(Data records)
---*---

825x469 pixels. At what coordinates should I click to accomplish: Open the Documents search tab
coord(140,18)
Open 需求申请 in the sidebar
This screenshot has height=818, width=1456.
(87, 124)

---*---

Prompt
Output every one of the entries above again, word for word and without any change.

Output below
825x469 pixels. At what coordinates should I click to accomplish: Open the Documents search tab
coord(140,18)
Open 需求申请 in the sidebar
This screenshot has height=818, width=1456.
(87, 124)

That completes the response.